%%
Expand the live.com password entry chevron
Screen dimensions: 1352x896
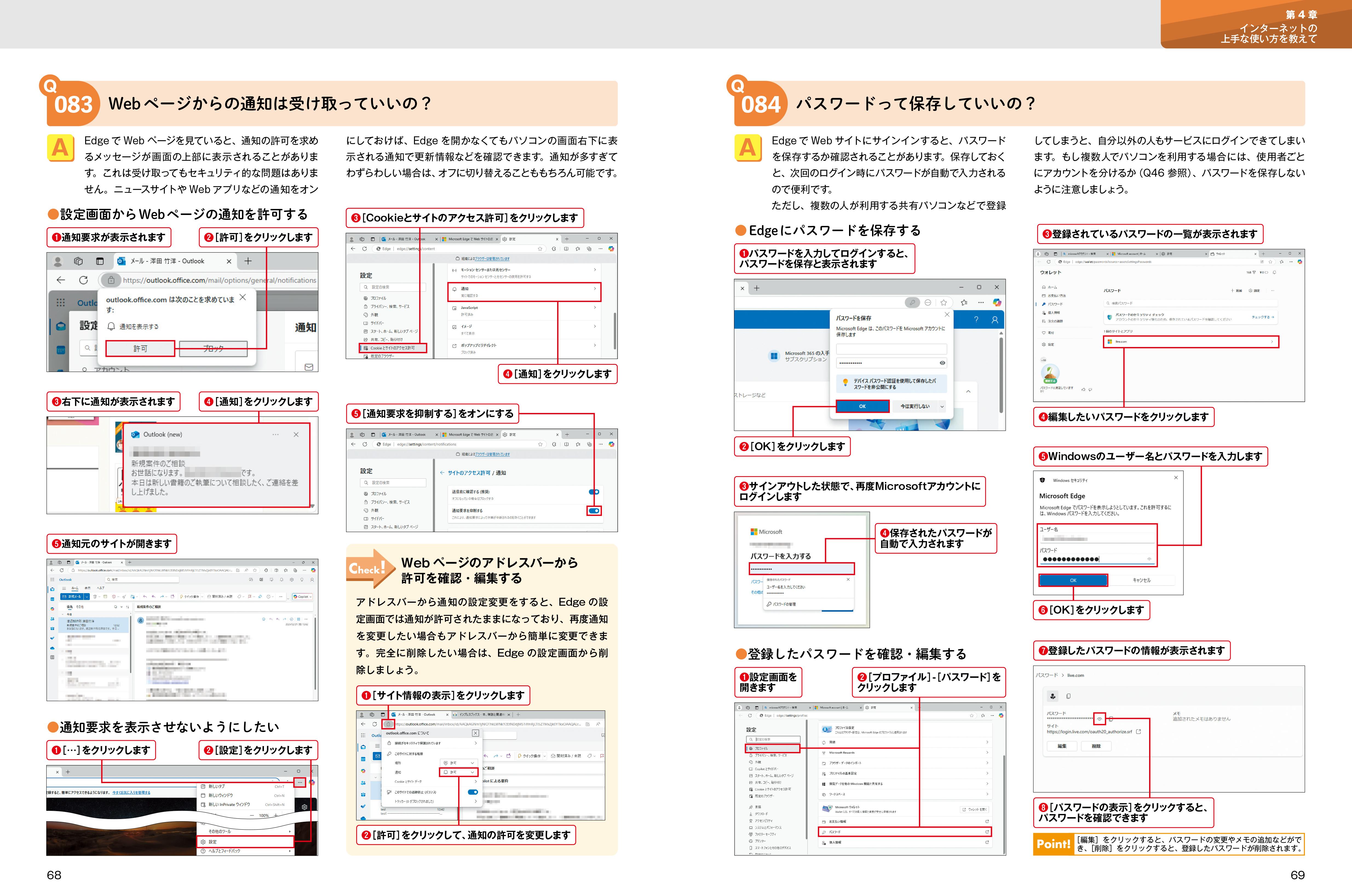pos(1272,342)
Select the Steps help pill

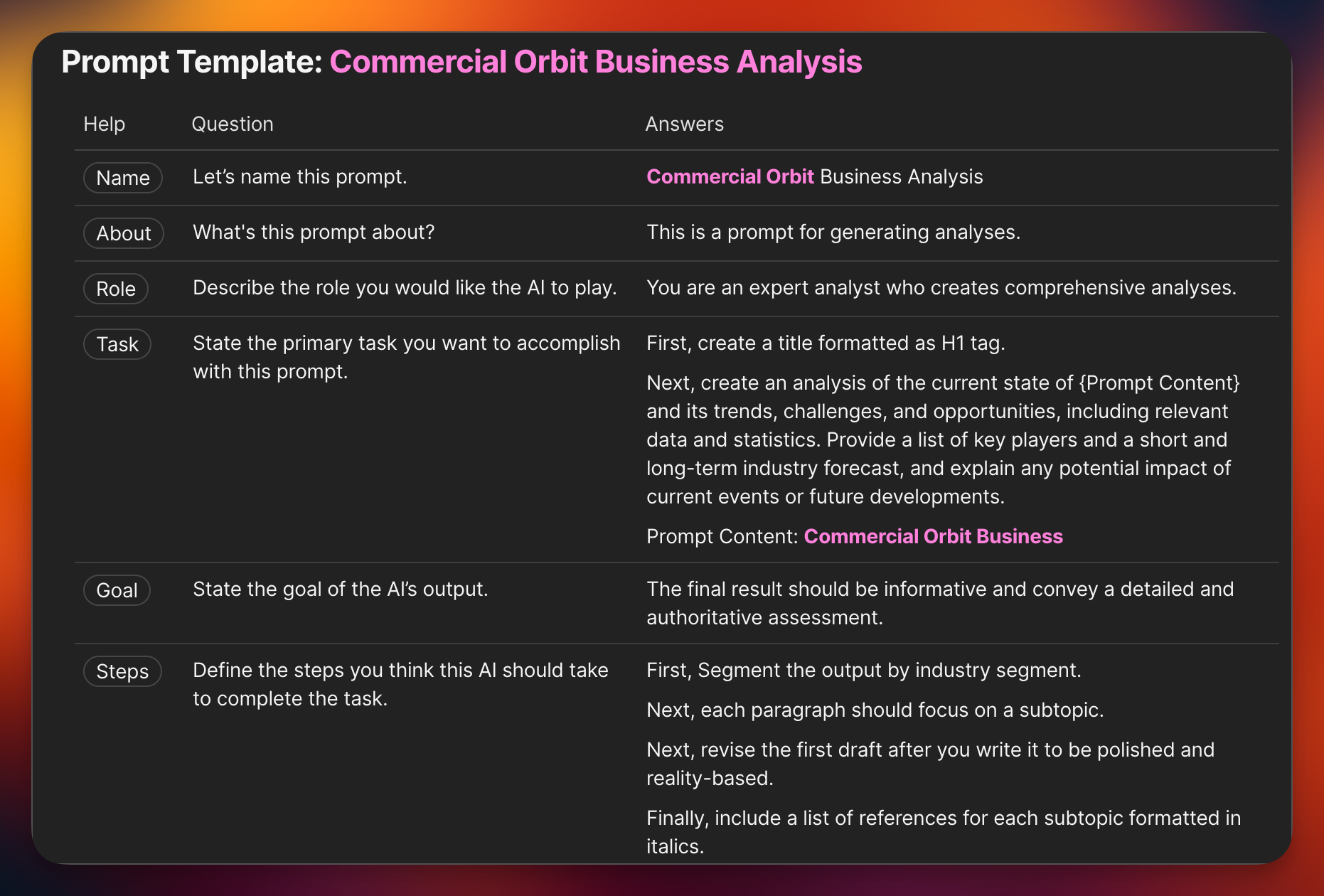pyautogui.click(x=122, y=671)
%%
**TASK REQUIREMENTS:**
Print the listing exactly, minus any pictures.

**ANSWER TO THIS EXERCISE:**
Expand the live.com password entry chevron
Screen dimensions: 1352x896
pos(1272,342)
Select the Steps help pill

pyautogui.click(x=122, y=671)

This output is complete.